DIRECTIONS:
(a) Answer these questions about the Castellano excerpt:
(i) In what city and on what date did Castellano first perform as bass guitarist with Blue Öyster Cult?
(ii) Who had filled the bass guitar position by April 2007?
(iii) Which award did Castellano receive in 1996?
(b) Extend the Castellano excerpt by writing the section that would come next after its final line.

DOCUMENT EXTRACT:

In December 2003, Castellano served as sound engineer on Blue Öyster Cult's 13-city tour of Germany. He first performed with Blue Öyster Cult as bass guitarist in Las Vegas, Nevada on September 18, 2004, shortly after Danny Miranda left the band. He remained in that position until early 2007, when original member Allen Lanier retired from the band. At that time, Castellano filled the position of rhythm guitar and keyboards, while Danny Miranda returned briefly to fill the position of bassist. By April 2007, the bass guitar position was filled by Rudy Sarzo on a semi-permanent basis.

==Awards and recognition==
- 1996: Berklee College of Music soloist award
- 1998: first place award in the songwriting competition of the Songwriters Hall of Fame
- 1998: third place award in the "World of Expression" Scholarship Program competition of the Bertelsmann Foundation (now known as the Random House Creative Writing Competition)

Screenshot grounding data

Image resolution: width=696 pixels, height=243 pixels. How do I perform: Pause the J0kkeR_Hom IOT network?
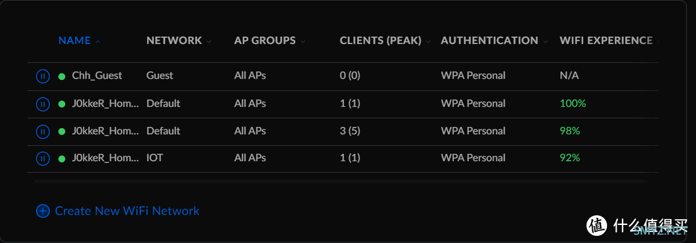[42, 158]
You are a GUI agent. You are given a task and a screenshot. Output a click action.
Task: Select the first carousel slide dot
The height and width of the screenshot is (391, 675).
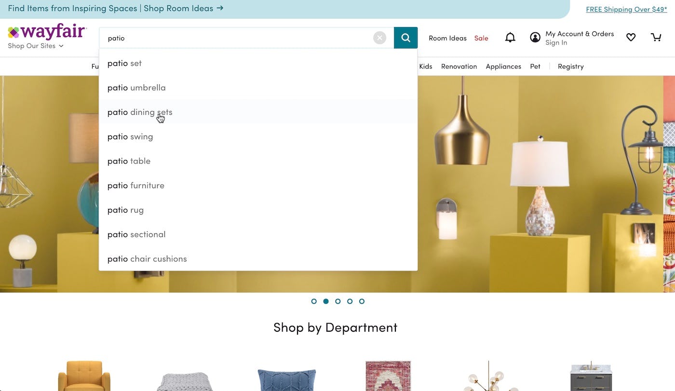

EXPECTED RESULTS:
(a)
(i) Las Vegas, Nevada, on September 18, 2004
(ii) Rudy Sarzo
(iii) The Berklee College of Music soloist award

(b)
==Other work==
In addition to performing with Blue Öyster Cult, he also plays guitar in the band Morning Starlett with his ex-wife Ann Marie. Morning Starlett released an eponymous album in 2012. He frequently works with Andy Ascolese, and released an album of power pop titled 2 Part Invention in 2005.

He also works in his family's music store (Castellano's House of Music) in Staten Island on a private basis. In 2011, Castellano had a viral video hit with his rendition of Queen's "Bohemian Rhapsody" where he performed all of the vocals and instrumentals. He has also done a similar project with The Beatles Abbey Road Medley.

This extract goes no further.